[TASK BRIEF] Return the records in full, with every character preserved.

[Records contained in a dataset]
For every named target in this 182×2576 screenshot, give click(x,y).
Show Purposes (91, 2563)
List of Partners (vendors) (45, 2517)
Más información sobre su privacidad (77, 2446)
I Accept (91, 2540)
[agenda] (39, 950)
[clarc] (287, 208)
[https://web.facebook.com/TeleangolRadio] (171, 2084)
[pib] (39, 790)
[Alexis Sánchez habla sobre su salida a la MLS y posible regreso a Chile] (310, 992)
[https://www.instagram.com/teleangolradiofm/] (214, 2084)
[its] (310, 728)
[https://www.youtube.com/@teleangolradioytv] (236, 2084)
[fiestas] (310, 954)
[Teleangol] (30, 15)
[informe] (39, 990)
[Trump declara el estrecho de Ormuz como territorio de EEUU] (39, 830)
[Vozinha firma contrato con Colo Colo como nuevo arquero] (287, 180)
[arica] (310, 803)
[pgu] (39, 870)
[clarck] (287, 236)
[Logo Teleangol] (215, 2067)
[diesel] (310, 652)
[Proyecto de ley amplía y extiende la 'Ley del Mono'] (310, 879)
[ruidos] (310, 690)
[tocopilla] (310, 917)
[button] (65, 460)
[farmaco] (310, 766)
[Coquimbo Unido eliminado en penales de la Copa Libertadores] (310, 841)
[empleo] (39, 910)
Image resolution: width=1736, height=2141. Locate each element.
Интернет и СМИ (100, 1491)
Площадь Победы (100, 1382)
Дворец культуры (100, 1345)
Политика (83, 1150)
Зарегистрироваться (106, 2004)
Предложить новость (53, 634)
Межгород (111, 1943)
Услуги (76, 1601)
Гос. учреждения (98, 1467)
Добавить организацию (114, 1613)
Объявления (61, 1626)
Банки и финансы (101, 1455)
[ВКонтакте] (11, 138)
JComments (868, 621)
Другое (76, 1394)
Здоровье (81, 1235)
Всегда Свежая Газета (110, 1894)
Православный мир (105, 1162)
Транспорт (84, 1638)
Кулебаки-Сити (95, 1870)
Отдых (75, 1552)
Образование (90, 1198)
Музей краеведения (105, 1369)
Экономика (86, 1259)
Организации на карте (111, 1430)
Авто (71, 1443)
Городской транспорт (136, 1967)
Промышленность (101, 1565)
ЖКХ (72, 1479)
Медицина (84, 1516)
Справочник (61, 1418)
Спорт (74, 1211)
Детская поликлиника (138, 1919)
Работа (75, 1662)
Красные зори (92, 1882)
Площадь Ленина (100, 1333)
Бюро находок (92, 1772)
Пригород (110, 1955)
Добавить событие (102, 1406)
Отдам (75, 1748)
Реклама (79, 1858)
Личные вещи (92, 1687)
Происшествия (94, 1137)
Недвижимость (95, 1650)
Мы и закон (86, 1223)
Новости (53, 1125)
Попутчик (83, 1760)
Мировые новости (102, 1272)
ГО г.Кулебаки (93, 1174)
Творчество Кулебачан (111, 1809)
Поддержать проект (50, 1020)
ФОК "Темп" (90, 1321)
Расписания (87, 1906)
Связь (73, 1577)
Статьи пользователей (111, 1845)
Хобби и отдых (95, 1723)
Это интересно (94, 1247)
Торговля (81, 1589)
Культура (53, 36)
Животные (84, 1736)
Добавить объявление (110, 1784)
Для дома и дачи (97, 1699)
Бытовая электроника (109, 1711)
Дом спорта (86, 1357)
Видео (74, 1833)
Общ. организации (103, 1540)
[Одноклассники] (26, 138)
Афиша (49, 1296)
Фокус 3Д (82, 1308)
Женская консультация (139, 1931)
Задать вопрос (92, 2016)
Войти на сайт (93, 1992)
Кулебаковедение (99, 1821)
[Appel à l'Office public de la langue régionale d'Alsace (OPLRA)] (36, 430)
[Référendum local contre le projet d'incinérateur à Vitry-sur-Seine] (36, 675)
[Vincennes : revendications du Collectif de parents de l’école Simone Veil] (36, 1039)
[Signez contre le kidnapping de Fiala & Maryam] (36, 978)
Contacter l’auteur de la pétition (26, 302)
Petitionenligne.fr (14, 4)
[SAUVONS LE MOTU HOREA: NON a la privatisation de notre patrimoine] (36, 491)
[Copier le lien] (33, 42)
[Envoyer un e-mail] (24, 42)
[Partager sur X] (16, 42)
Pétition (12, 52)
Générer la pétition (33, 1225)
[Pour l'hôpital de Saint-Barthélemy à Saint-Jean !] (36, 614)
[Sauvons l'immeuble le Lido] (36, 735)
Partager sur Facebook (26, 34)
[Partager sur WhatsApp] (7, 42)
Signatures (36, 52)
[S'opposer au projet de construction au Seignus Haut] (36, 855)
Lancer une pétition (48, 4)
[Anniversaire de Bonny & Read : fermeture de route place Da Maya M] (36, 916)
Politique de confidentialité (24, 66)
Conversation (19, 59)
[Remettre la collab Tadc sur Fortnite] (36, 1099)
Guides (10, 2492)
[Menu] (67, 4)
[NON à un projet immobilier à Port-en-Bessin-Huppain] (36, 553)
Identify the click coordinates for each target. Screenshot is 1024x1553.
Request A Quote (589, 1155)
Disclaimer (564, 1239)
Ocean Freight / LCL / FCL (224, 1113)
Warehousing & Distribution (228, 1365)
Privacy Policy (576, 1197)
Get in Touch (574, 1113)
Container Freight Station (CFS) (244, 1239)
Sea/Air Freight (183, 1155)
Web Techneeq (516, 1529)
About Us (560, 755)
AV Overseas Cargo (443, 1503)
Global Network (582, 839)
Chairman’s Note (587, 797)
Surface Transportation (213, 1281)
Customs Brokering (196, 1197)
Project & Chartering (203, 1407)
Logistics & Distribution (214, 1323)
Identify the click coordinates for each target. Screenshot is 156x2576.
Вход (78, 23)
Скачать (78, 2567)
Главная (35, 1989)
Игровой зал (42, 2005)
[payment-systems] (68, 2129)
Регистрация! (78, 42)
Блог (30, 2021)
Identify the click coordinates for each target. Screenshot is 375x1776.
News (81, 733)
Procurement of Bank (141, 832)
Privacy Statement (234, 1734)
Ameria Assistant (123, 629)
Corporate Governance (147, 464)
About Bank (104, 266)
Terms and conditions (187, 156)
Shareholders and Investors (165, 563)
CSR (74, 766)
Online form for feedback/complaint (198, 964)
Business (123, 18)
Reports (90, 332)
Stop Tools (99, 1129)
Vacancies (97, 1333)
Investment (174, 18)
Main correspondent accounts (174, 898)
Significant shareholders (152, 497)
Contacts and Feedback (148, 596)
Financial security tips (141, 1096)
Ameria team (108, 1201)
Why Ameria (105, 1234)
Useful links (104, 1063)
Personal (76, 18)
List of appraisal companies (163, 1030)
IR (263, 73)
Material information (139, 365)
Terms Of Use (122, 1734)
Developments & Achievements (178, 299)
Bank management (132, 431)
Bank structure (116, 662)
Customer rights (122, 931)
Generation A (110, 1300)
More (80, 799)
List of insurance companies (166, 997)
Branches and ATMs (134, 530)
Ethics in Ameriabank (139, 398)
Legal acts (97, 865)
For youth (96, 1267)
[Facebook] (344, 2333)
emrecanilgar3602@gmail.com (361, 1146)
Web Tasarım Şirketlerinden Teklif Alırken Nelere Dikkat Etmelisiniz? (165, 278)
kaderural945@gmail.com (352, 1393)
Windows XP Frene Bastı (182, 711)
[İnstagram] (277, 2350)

[ANSWER BELOW]
For every named target in this 182×2576 screenshot, give click(x,y).
Show Purposes (91, 2563)
List of Partners (vendors) (45, 2517)
Más información sobre su privacidad (77, 2446)
I Accept (91, 2540)
[agenda] (39, 950)
[clarc] (287, 208)
[https://web.facebook.com/TeleangolRadio] (171, 2084)
[pib] (39, 790)
[Alexis Sánchez habla sobre su salida a la MLS y posible regreso a Chile] (310, 992)
[https://www.instagram.com/teleangolradiofm/] (214, 2084)
[its] (310, 728)
[https://www.youtube.com/@teleangolradioytv] (236, 2084)
[fiestas] (310, 954)
[Teleangol] (30, 15)
[informe] (39, 990)
[Trump declara el estrecho de Ormuz como territorio de EEUU] (39, 830)
[Vozinha firma contrato con Colo Colo como nuevo arquero] (287, 180)
[arica] (310, 803)
[pgu] (39, 870)
[clarck] (287, 236)
[Logo Teleangol] (215, 2067)
[diesel] (310, 652)
[Proyecto de ley amplía y extiende la 'Ley del Mono'] (310, 879)
[ruidos] (310, 690)
[tocopilla] (310, 917)
[button] (65, 460)
[farmaco] (310, 766)
[Coquimbo Unido eliminado en penales de la Copa Libertadores] (310, 841)
[empleo] (39, 910)
Image resolution: width=1736, height=2141. Locate each element.
Интернет и СМИ (100, 1491)
Площадь Победы (100, 1382)
Дворец культуры (100, 1345)
Политика (83, 1150)
Зарегистрироваться (106, 2004)
Предложить новость (53, 634)
Межгород (111, 1943)
Услуги (76, 1601)
Гос. учреждения (98, 1467)
Добавить организацию (114, 1613)
Объявления (61, 1626)
Банки и финансы (101, 1455)
[ВКонтакте] (11, 138)
JComments (868, 621)
Другое (76, 1394)
Здоровье (81, 1235)
Всегда Свежая Газета (110, 1894)
Православный мир (105, 1162)
Транспорт (84, 1638)
Кулебаки-Сити (95, 1870)
Отдых (75, 1552)
Образование (90, 1198)
Музей краеведения (105, 1369)
Экономика (86, 1259)
Организации на карте (111, 1430)
Авто (71, 1443)
Городской транспорт (136, 1967)
Промышленность (101, 1565)
ЖКХ (72, 1479)
Медицина (84, 1516)
Справочник (61, 1418)
Спорт (74, 1211)
Детская поликлиника (138, 1919)
Работа (75, 1662)
Красные зори (92, 1882)
Площадь Ленина (100, 1333)
Бюро находок (92, 1772)
Пригород (110, 1955)
Добавить событие (102, 1406)
Отдам (75, 1748)
Реклама (79, 1858)
Личные вещи (92, 1687)
Происшествия (94, 1137)
Недвижимость (95, 1650)
Мы и закон (86, 1223)
Новости (53, 1125)
Попутчик (83, 1760)
Мировые новости (102, 1272)
ГО г.Кулебаки (93, 1174)
Творчество Кулебачан (111, 1809)
Поддержать проект (50, 1020)
ФОК "Темп" (90, 1321)
Расписания (87, 1906)
Связь (73, 1577)
Статьи пользователей (111, 1845)
Хобби и отдых (95, 1723)
Это интересно (94, 1247)
Торговля (81, 1589)
Культура (53, 36)
Животные (84, 1736)
Добавить объявление (110, 1784)
Для дома и дачи (97, 1699)
Бытовая электроника (109, 1711)
Дом спорта (86, 1357)
Видео (74, 1833)
Общ. организации (103, 1540)
[Одноклассники] (26, 138)
Афиша (49, 1296)
Фокус 3Д (82, 1308)
Женская консультация (139, 1931)
Задать вопрос (92, 2016)
Войти на сайт (93, 1992)
Кулебаковедение (99, 1821)
[Appel à l'Office public de la langue régionale d'Alsace (OPLRA)] (36, 430)
[Référendum local contre le projet d'incinérateur à Vitry-sur-Seine] (36, 675)
[Vincennes : revendications du Collectif de parents de l’école Simone Veil] (36, 1039)
[Signez contre le kidnapping de Fiala & Maryam] (36, 978)
Contacter l’auteur de la pétition (26, 302)
Petitionenligne.fr (14, 4)
[SAUVONS LE MOTU HOREA: NON a la privatisation de notre patrimoine] (36, 491)
[Copier le lien] (33, 42)
[Envoyer un e-mail] (24, 42)
[Partager sur X] (16, 42)
Pétition (12, 52)
Générer la pétition (33, 1225)
[Pour l'hôpital de Saint-Barthélemy à Saint-Jean !] (36, 614)
[Sauvons l'immeuble le Lido] (36, 735)
Partager sur Facebook (26, 34)
[Partager sur WhatsApp] (7, 42)
Signatures (36, 52)
[S'opposer au projet de construction au Seignus Haut] (36, 855)
Lancer une pétition (48, 4)
[Anniversaire de Bonny & Read : fermeture de route place Da Maya M] (36, 916)
Politique de confidentialité (24, 66)
Conversation (19, 59)
[Remettre la collab Tadc sur Fortnite] (36, 1099)
Guides (10, 2492)
[Menu] (67, 4)
[NON à un projet immobilier à Port-en-Bessin-Huppain] (36, 553)
Identify the click coordinates for each target. Screenshot is 1024x1553.
Request A Quote (589, 1155)
Disclaimer (564, 1239)
Ocean Freight / LCL / FCL (224, 1113)
Warehousing & Distribution (228, 1365)
Privacy Policy (576, 1197)
Get in Touch (574, 1113)
Container Freight Station (CFS) (244, 1239)
Sea/Air Freight (183, 1155)
Web Techneeq (516, 1529)
About Us (560, 755)
AV Overseas Cargo (443, 1503)
Global Network (582, 839)
Chairman’s Note (587, 797)
Surface Transportation (213, 1281)
Customs Brokering (196, 1197)
Project & Chartering (203, 1407)
Logistics & Distribution (214, 1323)
Identify the click coordinates for each target. Screenshot is 156x2576.
Вход (78, 23)
Скачать (78, 2567)
Главная (35, 1989)
Игровой зал (42, 2005)
[payment-systems] (68, 2129)
Регистрация! (78, 42)
Блог (30, 2021)
Identify the click coordinates for each target. Screenshot is 375x1776.
News (81, 733)
Procurement of Bank (141, 832)
Privacy Statement (234, 1734)
Ameria Assistant (123, 629)
Corporate Governance (147, 464)
About Bank (104, 266)
Terms and conditions (187, 156)
Shareholders and Investors (165, 563)
CSR (74, 766)
Online form for feedback/complaint (198, 964)
Business (123, 18)
Reports (90, 332)
Stop Tools (99, 1129)
Vacancies (97, 1333)
Investment (174, 18)
Main correspondent accounts (174, 898)
Significant shareholders (152, 497)
Contacts and Feedback (148, 596)
Financial security tips (141, 1096)
Ameria team (108, 1201)
Why Ameria (105, 1234)
Useful links (104, 1063)
Personal (76, 18)
List of appraisal companies (163, 1030)
IR (263, 73)
Material information (139, 365)
Terms Of Use (122, 1734)
Developments & Achievements (178, 299)
Bank management (132, 431)
Bank structure (116, 662)
Customer rights (122, 931)
Generation A (110, 1300)
More (80, 799)
List of insurance companies (166, 997)
Branches and ATMs (134, 530)
Ethics in Ameriabank (139, 398)
Legal acts (97, 865)
For youth (96, 1267)
[Facebook] (344, 2333)
emrecanilgar3602@gmail.com (361, 1146)
Web Tasarım Şirketlerinden Teklif Alırken Nelere Dikkat Etmelisiniz? (165, 278)
kaderural945@gmail.com (352, 1393)
Windows XP Frene Bastı (182, 711)
[İnstagram] (277, 2350)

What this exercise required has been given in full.